Anne’s grownup paycheck provides most of our household income. Her company’s payroll department doesn’t consider our other income, so her federal withholding is lower than it should be. Convincing her to reduce her take-home pay is about as likely as convincing Mitt Romney that the Buffett Rule is a good idea. So for the past few years I’ve used my toy paycheck’s federal withholding to make up a little of the difference. I’ve taxed myself anywhere from 10-15% as our personal fortunes rose and fell, even though the federal withholding tables don’t oblige me to take one thin dime.
This year’s big refund emboldened me to cut my withholding from 12.5% to 10%. That’s right: I’m giving myself a 2.5% tax cut!
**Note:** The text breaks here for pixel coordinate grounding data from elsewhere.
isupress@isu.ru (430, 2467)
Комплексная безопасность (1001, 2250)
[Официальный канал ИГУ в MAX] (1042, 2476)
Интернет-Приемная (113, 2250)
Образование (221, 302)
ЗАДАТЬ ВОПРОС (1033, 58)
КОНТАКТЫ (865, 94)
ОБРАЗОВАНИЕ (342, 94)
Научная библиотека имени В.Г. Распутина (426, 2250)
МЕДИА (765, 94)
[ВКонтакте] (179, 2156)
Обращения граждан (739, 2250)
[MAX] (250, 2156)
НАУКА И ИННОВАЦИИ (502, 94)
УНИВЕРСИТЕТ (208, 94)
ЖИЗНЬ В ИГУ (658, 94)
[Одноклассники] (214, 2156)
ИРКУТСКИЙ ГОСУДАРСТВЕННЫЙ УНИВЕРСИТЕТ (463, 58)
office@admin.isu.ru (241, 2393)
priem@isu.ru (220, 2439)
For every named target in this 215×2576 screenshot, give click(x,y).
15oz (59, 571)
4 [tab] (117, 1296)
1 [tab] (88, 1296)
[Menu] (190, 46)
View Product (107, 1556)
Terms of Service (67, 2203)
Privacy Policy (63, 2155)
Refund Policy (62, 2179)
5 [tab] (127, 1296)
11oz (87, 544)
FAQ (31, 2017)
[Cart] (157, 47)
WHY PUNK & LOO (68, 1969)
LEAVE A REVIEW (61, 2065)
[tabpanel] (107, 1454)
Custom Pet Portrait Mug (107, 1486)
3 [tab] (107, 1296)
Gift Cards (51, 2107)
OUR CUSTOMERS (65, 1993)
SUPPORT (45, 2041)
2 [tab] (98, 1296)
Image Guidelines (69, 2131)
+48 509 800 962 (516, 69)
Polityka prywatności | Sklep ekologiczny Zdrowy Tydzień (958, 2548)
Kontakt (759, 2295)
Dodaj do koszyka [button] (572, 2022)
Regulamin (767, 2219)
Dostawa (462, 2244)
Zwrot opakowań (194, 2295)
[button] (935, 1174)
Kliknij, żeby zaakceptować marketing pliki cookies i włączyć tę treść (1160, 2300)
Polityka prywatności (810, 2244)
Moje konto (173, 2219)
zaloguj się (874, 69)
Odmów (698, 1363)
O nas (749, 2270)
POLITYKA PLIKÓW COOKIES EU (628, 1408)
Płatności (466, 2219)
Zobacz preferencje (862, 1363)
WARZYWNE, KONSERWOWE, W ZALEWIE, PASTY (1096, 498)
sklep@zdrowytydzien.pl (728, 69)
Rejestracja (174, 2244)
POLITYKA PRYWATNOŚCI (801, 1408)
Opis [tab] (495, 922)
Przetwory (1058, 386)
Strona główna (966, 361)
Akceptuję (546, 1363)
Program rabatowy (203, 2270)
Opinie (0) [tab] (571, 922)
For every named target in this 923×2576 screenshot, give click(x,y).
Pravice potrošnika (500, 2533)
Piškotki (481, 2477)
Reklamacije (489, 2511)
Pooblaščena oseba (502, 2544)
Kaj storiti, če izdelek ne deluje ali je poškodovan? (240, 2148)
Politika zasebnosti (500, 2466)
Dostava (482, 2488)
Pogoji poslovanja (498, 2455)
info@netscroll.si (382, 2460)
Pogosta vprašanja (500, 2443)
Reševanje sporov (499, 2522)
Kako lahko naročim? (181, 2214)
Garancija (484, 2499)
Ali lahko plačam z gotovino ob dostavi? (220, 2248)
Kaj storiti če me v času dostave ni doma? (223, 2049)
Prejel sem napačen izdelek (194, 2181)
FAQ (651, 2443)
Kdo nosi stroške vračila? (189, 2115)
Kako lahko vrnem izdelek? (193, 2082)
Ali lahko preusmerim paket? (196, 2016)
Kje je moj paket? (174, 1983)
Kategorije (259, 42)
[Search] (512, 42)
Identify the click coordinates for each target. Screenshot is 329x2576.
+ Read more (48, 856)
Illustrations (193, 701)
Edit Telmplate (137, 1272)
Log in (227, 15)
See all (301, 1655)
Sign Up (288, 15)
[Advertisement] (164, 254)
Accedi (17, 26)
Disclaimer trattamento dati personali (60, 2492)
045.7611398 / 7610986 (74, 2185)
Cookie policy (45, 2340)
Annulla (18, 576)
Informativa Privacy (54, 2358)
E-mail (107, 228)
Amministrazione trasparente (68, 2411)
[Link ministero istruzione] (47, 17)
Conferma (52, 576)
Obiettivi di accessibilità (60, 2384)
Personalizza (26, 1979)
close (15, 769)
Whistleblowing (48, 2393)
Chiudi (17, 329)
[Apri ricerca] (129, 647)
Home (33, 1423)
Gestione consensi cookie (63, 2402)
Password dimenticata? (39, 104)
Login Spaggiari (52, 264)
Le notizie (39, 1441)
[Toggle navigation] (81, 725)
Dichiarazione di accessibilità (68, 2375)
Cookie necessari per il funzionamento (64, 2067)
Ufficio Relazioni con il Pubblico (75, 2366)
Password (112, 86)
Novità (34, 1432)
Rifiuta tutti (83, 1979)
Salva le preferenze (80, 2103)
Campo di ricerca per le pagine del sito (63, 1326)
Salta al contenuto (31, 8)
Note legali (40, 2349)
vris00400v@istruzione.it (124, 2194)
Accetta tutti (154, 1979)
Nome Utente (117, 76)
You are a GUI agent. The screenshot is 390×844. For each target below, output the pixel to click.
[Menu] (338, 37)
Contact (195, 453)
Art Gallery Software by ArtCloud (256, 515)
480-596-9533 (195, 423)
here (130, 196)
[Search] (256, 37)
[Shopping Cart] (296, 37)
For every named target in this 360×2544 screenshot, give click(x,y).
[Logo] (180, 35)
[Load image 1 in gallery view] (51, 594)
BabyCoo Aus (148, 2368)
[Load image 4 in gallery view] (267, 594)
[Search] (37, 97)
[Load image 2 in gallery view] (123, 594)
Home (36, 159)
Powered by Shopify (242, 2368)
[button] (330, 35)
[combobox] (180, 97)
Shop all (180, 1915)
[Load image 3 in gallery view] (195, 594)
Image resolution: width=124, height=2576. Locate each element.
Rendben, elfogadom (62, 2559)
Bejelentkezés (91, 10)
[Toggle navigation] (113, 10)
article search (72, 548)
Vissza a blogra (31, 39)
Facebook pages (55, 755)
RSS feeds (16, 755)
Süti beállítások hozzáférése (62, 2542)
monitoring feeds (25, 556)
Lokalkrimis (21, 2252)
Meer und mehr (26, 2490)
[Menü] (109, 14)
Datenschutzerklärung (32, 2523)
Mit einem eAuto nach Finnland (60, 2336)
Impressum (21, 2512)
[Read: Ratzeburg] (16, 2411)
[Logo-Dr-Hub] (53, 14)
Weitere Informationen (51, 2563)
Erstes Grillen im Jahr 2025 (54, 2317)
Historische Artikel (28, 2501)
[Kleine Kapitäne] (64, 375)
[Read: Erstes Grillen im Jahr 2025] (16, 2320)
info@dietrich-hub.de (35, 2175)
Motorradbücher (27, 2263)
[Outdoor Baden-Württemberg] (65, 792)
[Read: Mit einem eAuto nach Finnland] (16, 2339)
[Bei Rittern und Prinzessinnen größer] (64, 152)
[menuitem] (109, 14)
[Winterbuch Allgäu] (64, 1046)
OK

That’s an average of $12.50 per paycheck, or almost a case of beer per month.
Adjusting my tiny salary by a couple of points is mostly symbolic. My paycheck only plays a bit part in the art of withholding. The amounts that I withhold from Anne’s teaching and freelance checks dwarf my own payroll withholding, and most of this year’s refund came from her freelance business showing a robust loss in 2011 (a feat that will be difficult to repeat this year). With next April a year away and the stakes low anyway, I’m going to take my extra $325 and stimulate the economy.
(This would make a nice segue into a diatribe about misplaced Republican faith in tax cuts, with a bonus dose of Bush bashing. But I don’t feel frisky enough for it today. Consider yourself harangued.)
And what about that serendipitous refund? Alas, there are no exotic vacations or luxury purchases in our future. I’ll stash most of it in hopes of replacing our roof before the fall rains come, and use some to chip away at Anne’s debt.